Во время вечернего обхода Емельян услышал из тренерской музыку. Он слышал её здесь и раньше, ему нравилось, когда Татьяна Тимофеевна Рябцева заводила свой любимый романс.
«Уймитесь, волнения страсти, — доносился хоть громко, но как бы издали — из дали времени — неохватный голос Шаляпина, — усни, безнадёжное сердце! Я плачу, я стражду, душа истомилась в разлуке, я плачу, я стражду не выплакать горе в слезах!» Так, с медленной силой разрывая на части души тех, кто слышал его и мучился на этом свете, мучился на том свете властелин российской гармонии.
Татьяна Тимофеевна сидела, склоняясь к проигрывателю, утопив пальцы в тяжёлой смоляной гриве, и вдруг Парамонов увидел, что горючие слёзы текут и по её обычно бесстрастному сильному лицу и падают на вертящийся диск.
Она была резкая, была срывчивая, не стеснялась в выражениях — ведь и судьба не стеснялась с ней. И баловала (гремела после войны сибирская богиня по прыжкам в воду с вышки), и шпыняла, заставляя менять очертя голову как места прописки, так и мужей, о чём легенды ходили. Одного, к примеру, спутника жизни — он был её тренером, красавец и донжуан — вышвырнула вовсе не по причине донжуанства, но за то, что припёр из заграничных стран полный чемодан плащей болонья, модных тогда и дорогих в родных палестинах, и когда с частью партии отправился, подлец, на толкучий рынок, она остальные изрезала ножницами на мелкие кусочки да вдобавок хладнокровно выложила лоскутьями на полу лозунг «Пошёл вон».
Такова была Татьяна Рябцева, но слёз её никто никогда не видел, в том числе и Емельян. И тут не нашёл, что сказать, — стоял столбом.
— Ну, что стоите? — тряхнула она гривой норовисто, по-лошадиному, и всхрапнула, втягивая носом слёзы. — Утешайте, рыцарь.
А чем утешить, если не знаешь, по какой причине расстраивается хороший человек?
«Минует печальное время, мы снова обнимем друг друга, — раздувал меж тем свои мехи певец на пластинке, но поскрипывание иглы по стёртым дорожкам сообщало его интонации добрую стариковскую бывалость. — И страстно, и жарко забьётся воскресшее сердце… И страстно, и жа-арко с устами солью-утся… уста!»
— Дак я думаю, Фёдор Иванович вполне уместно утешил, — нашёлся тут Емельян. — К его выступлению ничего не могу добавить. Я чего, Татьяна Тимофеевна, зашёл-то? Я поздравить вас зашёл.
— С чем это? — Она покосилась круто вбок своим непроглядным цыганским глазом.
И он с ужасом подумал: «А правда, с чем?»
— В исполкоме я сегодня был. Вопрос-то ваш квартирный решается, решается. Значит, ага — близок к благополучному разрешению.

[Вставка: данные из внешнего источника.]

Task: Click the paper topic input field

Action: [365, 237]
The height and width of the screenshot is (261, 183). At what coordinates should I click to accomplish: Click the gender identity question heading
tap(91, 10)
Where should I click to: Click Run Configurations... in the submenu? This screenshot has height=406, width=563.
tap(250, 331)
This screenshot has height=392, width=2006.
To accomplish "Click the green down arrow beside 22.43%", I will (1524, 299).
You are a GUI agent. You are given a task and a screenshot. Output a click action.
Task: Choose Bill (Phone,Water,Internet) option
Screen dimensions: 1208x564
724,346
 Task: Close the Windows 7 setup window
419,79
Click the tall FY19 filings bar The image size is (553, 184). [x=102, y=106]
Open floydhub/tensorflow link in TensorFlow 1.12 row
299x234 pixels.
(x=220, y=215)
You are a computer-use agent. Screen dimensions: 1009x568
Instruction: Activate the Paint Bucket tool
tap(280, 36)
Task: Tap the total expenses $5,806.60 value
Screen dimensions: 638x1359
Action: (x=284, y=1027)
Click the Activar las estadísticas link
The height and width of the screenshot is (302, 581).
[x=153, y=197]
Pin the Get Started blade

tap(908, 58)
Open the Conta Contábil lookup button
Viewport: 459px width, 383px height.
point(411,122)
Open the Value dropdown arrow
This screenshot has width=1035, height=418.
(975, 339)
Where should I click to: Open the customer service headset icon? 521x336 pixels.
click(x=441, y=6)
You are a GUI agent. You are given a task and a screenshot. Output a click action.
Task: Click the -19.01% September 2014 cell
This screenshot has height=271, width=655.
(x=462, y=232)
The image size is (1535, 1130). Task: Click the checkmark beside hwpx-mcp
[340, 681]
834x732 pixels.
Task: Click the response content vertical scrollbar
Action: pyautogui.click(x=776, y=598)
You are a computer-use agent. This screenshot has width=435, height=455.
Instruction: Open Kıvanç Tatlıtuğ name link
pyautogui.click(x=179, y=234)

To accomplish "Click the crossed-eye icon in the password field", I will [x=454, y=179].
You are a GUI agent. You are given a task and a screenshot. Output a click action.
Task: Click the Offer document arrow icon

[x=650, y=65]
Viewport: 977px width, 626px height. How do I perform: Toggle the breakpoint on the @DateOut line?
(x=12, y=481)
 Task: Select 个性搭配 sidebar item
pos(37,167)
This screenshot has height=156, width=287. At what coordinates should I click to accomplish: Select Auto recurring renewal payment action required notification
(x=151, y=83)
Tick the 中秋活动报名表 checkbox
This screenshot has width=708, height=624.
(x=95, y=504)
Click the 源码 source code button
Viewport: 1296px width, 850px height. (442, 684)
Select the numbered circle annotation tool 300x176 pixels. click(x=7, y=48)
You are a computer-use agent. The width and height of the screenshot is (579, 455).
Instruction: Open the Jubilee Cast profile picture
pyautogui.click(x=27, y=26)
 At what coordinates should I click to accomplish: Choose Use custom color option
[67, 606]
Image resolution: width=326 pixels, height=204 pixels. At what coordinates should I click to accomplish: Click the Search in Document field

Говорил и думал: «Чего мелешь, Емеля-пентюх, колода бездушная, ты месяц как не касался животрепещущего этого вопроса, а его надо толкать ежедневно, чтобы он двигался, — беги завтра в исполком, в ножки падай председателю!»
— Какой вы, Парамонов, смешной сочинитель, — вздохнула проницательная женщина. — Все ваши хитрости — на поверхности. Хотите знать, отчего реву? Детишки растут — оттого. Растут и начинают узнавать горе. А я не могу им больше его причинять. Вот, — резанула ладонью по горлу, — напричиняла. И больше не хватает меня на это. Мне надо отчислять Гюзель Рахимбаеву. Надо. Помните, какая была год назад: тростинка. А за год какая вымахала и раздалась?
— Зачем отчислять-то — пусть ходит.
— Парамонов, побойтесь вы бога со своей добротой! Ей сейчас каждая тренировка — острый нож. Она уже не маленькая, она сравнивает себя с другими, они крутят двойное сальто с пируэтами, а она ничего не может, и я ничем не могу ей помочь. Южная кровь. Раннее созревание. Кто мог предвидеть?.. Нет, вру — это я обязана была предвидеть… А она гордая детишка. Я сегодня построила группу, и вдруг она прыгает в воду. Без разрешения. Должна я её наказать? Должна. А ведь она прыгнула, чтобы другие не видели, что она ревёт. Вот и я сижу реву.